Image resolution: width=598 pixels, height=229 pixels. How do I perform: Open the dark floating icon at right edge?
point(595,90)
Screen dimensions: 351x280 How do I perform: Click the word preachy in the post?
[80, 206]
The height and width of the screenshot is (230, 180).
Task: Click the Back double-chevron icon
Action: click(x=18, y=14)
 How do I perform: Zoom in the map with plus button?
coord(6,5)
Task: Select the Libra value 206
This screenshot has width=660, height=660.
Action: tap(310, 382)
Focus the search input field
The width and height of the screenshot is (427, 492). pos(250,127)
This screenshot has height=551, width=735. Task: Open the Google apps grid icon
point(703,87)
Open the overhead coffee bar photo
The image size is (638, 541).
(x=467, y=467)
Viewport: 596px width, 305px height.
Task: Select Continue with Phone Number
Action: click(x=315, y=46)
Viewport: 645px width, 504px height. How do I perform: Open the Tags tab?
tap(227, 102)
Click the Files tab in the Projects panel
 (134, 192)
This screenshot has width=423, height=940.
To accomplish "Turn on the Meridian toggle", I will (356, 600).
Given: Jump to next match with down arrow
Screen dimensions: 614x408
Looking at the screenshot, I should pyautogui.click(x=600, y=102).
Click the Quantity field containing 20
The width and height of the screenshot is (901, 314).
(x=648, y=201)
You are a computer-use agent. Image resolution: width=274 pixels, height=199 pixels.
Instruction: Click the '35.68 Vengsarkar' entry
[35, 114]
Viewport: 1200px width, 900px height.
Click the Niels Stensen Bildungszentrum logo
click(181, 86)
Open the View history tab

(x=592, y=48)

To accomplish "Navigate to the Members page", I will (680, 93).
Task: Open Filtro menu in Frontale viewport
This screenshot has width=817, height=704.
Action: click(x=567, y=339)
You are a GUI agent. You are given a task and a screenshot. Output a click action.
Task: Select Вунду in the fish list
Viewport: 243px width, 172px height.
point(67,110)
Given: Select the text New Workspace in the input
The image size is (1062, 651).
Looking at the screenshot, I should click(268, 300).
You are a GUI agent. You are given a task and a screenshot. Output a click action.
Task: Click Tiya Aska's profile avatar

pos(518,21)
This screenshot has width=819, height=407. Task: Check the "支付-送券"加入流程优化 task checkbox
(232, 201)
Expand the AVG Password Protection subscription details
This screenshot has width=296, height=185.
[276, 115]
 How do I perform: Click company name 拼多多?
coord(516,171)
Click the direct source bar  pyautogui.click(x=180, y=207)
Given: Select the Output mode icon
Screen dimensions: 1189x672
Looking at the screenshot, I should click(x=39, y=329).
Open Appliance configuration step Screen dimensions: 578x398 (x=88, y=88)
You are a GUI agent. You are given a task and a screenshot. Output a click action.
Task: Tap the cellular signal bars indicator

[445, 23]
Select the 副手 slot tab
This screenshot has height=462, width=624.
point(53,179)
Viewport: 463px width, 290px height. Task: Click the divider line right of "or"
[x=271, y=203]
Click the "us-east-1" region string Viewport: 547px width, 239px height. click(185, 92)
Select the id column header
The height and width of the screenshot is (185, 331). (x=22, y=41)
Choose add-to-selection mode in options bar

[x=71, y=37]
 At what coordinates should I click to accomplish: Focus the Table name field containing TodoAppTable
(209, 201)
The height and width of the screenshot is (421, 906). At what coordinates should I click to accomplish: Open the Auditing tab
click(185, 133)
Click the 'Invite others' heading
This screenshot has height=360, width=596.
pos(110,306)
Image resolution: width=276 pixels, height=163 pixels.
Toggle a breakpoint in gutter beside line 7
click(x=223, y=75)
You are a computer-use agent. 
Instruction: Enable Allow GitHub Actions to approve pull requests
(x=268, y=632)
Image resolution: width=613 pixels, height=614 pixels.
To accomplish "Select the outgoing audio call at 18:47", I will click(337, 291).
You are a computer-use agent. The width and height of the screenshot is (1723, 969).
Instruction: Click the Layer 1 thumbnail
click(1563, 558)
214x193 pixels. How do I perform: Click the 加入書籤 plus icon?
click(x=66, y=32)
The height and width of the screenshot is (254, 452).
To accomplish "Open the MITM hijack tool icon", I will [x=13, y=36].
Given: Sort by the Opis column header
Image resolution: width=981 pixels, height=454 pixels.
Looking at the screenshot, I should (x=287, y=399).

____________________

- Required work -
Restate each of the entries above verbatim.

- Solved exercise -
Image resolution: width=598 pixels, height=229 pixels. How do I perform: Open the dark floating icon at right edge?
point(595,90)
Screen dimensions: 351x280 How do I perform: Click the word preachy in the post?
[80, 206]
The height and width of the screenshot is (230, 180).
Task: Click the Back double-chevron icon
Action: click(x=18, y=14)
 How do I perform: Zoom in the map with plus button?
coord(6,5)
Task: Select the Libra value 206
This screenshot has width=660, height=660.
Action: tap(310, 382)
Focus the search input field
The width and height of the screenshot is (427, 492). pos(250,127)
This screenshot has height=551, width=735. Task: Open the Google apps grid icon
point(703,87)
Open the overhead coffee bar photo
The image size is (638, 541).
(x=467, y=467)
Viewport: 596px width, 305px height.
Task: Select Continue with Phone Number
Action: click(x=315, y=46)
Viewport: 645px width, 504px height. How do I perform: Open the Tags tab?
tap(227, 102)
Click the Files tab in the Projects panel
 (134, 192)
This screenshot has width=423, height=940.
To accomplish "Turn on the Meridian toggle", I will (356, 600).
Given: Jump to next match with down arrow
Screen dimensions: 614x408
Looking at the screenshot, I should pyautogui.click(x=600, y=102).
Click the Quantity field containing 20
The width and height of the screenshot is (901, 314).
(x=648, y=201)
You are a computer-use agent. Image resolution: width=274 pixels, height=199 pixels.
Instruction: Click the '35.68 Vengsarkar' entry
[35, 114]
Viewport: 1200px width, 900px height.
Click the Niels Stensen Bildungszentrum logo
click(181, 86)
Open the View history tab

(x=592, y=48)

To accomplish "Navigate to the Members page", I will (680, 93).
Task: Open Filtro menu in Frontale viewport
This screenshot has width=817, height=704.
Action: click(x=567, y=339)
You are a GUI agent. You are given a task and a screenshot. Output a click action.
Task: Select Вунду in the fish list
Viewport: 243px width, 172px height.
point(67,110)
Given: Select the text New Workspace in the input
The image size is (1062, 651).
Looking at the screenshot, I should click(268, 300).
You are a GUI agent. You are given a task and a screenshot. Output a click action.
Task: Click Tiya Aska's profile avatar

pos(518,21)
This screenshot has width=819, height=407. Task: Check the "支付-送券"加入流程优化 task checkbox
(232, 201)
Expand the AVG Password Protection subscription details
This screenshot has width=296, height=185.
[276, 115]
 How do I perform: Click company name 拼多多?
coord(516,171)
Click the direct source bar  pyautogui.click(x=180, y=207)
Given: Select the Output mode icon
Screen dimensions: 1189x672
Looking at the screenshot, I should click(x=39, y=329).
Open Appliance configuration step Screen dimensions: 578x398 (x=88, y=88)
You are a GUI agent. You are given a task and a screenshot. Output a click action.
Task: Tap the cellular signal bars indicator

[445, 23]
Select the 副手 slot tab
This screenshot has height=462, width=624.
point(53,179)
Viewport: 463px width, 290px height. Task: Click the divider line right of "or"
[x=271, y=203]
Click the "us-east-1" region string Viewport: 547px width, 239px height. click(185, 92)
Select the id column header
The height and width of the screenshot is (185, 331). (x=22, y=41)
Choose add-to-selection mode in options bar

[x=71, y=37]
 At what coordinates should I click to accomplish: Focus the Table name field containing TodoAppTable
(209, 201)
The height and width of the screenshot is (421, 906). At what coordinates should I click to accomplish: Open the Auditing tab
click(185, 133)
Click the 'Invite others' heading
This screenshot has height=360, width=596.
pos(110,306)
Image resolution: width=276 pixels, height=163 pixels.
Toggle a breakpoint in gutter beside line 7
click(x=223, y=75)
You are a computer-use agent. 
Instruction: Enable Allow GitHub Actions to approve pull requests
(x=268, y=632)
Image resolution: width=613 pixels, height=614 pixels.
To accomplish "Select the outgoing audio call at 18:47", I will click(337, 291).
You are a computer-use agent. The width and height of the screenshot is (1723, 969).
Instruction: Click the Layer 1 thumbnail
click(1563, 558)
214x193 pixels. How do I perform: Click the 加入書籤 plus icon?
click(x=66, y=32)
The height and width of the screenshot is (254, 452).
To accomplish "Open the MITM hijack tool icon", I will [x=13, y=36].
Given: Sort by the Opis column header
Image resolution: width=981 pixels, height=454 pixels.
Looking at the screenshot, I should (x=287, y=399).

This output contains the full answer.